▶ TASK BRIEF
Could you show each line of the records that contains the word "path"?

+++ DATASET ENTRIES

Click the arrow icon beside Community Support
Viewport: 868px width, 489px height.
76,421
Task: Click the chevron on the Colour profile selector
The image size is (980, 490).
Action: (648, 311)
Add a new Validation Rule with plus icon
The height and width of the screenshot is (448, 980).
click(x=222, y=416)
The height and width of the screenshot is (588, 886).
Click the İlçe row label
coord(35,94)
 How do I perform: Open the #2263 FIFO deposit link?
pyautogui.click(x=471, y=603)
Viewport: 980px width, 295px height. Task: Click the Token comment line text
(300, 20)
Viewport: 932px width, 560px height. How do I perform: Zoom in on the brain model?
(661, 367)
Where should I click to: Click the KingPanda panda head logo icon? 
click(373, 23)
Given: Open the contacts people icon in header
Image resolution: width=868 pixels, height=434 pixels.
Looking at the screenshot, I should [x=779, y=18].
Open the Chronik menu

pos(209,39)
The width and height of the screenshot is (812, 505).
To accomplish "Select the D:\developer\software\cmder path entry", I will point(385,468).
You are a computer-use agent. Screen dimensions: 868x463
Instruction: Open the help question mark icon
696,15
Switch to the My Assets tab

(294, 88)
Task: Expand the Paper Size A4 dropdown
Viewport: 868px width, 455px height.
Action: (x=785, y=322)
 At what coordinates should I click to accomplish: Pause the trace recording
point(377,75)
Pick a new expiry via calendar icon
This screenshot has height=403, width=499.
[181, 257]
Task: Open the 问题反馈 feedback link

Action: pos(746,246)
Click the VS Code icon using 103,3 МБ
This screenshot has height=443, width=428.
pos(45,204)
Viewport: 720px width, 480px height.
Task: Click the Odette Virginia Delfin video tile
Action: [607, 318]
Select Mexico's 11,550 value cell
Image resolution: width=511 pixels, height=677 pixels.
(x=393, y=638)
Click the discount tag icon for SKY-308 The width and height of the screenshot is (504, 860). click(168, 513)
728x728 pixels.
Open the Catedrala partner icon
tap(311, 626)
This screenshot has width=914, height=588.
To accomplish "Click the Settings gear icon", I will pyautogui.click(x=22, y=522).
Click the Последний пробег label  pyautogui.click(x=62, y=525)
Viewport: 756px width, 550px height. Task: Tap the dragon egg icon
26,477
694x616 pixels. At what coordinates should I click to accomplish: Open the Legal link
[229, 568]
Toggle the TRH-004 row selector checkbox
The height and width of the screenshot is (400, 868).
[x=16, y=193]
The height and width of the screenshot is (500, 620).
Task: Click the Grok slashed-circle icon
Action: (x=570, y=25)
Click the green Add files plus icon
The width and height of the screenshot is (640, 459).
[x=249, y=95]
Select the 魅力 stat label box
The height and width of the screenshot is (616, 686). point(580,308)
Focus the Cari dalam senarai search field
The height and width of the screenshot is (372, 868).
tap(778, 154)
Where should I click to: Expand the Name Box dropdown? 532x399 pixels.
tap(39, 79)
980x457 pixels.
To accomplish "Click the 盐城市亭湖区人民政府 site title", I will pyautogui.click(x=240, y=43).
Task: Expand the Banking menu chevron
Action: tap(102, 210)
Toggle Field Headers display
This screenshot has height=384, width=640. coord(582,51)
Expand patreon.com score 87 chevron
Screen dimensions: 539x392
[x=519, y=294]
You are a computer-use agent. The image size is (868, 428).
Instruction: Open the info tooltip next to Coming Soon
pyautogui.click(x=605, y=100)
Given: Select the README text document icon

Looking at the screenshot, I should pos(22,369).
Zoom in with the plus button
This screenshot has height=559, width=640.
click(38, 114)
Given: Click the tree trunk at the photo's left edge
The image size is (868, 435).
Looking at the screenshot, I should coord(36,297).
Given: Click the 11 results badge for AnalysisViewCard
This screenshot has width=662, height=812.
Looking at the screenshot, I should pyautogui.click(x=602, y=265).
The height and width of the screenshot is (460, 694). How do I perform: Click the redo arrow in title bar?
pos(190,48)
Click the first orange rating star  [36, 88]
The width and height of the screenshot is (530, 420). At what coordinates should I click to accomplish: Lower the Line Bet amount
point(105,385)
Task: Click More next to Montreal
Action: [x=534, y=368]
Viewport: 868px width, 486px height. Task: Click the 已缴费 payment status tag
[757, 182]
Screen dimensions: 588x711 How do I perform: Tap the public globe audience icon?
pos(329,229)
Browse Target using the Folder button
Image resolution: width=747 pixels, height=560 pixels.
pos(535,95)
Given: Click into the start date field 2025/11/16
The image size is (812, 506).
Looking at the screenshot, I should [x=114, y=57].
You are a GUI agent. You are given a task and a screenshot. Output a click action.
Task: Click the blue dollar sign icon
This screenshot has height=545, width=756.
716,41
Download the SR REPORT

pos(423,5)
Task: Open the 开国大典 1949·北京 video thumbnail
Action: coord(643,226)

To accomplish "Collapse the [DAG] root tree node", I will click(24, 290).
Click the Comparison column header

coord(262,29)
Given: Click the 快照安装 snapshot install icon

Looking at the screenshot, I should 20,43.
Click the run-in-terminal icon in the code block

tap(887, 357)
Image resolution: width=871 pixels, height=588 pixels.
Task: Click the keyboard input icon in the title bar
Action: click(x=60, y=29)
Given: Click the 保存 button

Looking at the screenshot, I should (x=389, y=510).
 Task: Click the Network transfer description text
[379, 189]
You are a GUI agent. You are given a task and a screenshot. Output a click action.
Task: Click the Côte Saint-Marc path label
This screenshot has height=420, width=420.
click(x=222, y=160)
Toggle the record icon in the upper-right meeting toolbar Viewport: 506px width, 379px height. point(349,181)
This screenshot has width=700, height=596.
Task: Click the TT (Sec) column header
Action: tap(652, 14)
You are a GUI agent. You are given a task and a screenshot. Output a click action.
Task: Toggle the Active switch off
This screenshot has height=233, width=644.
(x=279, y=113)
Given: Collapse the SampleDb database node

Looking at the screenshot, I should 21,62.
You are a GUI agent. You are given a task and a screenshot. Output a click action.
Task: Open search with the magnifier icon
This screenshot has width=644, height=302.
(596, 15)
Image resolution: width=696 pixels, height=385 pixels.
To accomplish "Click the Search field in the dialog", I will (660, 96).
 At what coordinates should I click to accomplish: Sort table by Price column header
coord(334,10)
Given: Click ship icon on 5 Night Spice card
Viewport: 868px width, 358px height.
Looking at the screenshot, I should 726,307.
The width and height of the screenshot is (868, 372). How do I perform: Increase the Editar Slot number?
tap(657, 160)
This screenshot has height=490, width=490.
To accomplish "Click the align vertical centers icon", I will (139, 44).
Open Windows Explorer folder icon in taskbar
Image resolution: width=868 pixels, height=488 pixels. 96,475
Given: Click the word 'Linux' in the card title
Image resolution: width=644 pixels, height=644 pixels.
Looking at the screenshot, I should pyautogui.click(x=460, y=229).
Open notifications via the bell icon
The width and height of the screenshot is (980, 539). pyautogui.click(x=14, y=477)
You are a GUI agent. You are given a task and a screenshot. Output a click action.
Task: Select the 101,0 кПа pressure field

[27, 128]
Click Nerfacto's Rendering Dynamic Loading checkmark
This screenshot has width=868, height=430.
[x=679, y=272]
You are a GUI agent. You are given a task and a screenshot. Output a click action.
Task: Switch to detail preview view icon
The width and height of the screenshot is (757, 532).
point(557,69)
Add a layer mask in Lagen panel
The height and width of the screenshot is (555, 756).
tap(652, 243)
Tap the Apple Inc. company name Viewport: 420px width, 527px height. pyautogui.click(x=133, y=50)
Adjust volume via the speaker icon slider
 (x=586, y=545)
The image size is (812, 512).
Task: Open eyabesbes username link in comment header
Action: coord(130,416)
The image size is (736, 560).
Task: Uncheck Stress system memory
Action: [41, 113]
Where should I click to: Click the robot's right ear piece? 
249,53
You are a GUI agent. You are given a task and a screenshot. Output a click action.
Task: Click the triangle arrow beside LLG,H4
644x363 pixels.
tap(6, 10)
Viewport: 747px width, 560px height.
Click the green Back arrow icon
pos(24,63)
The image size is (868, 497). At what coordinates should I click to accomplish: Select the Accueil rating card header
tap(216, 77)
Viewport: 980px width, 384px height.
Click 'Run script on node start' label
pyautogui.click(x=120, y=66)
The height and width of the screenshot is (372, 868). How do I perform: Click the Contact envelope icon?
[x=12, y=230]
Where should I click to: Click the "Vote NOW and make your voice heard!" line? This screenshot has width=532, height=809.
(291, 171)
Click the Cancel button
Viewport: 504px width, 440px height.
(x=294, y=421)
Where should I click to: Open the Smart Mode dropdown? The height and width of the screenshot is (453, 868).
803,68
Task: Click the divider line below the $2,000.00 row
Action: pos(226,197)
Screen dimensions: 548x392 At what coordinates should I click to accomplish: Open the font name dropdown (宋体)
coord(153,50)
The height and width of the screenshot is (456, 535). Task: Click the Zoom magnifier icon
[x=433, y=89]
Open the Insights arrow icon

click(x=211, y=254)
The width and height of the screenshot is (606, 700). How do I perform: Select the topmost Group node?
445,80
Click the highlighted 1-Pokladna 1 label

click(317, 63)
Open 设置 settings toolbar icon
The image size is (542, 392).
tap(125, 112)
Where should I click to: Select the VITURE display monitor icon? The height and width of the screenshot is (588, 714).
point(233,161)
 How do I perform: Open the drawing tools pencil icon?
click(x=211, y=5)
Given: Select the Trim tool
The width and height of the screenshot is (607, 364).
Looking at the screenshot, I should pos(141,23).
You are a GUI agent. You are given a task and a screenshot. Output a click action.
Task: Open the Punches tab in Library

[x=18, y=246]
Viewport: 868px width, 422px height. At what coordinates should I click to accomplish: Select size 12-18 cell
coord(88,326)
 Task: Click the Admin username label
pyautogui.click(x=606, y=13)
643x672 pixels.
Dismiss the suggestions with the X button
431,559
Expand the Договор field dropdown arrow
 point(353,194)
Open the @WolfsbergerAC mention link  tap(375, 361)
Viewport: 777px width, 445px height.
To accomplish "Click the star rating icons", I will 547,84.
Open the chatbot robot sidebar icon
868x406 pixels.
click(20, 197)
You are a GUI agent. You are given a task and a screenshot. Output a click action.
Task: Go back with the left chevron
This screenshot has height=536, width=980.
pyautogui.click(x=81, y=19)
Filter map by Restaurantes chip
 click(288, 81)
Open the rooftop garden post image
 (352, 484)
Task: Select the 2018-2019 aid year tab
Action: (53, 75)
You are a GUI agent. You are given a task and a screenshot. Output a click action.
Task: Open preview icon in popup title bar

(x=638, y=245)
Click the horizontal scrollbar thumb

++++++

▶ ANSWER SECTION
To accomplish "Select the D:\developer\software\cmder path entry", I will point(385,468).
Task: Click the Côte Saint-Marc path label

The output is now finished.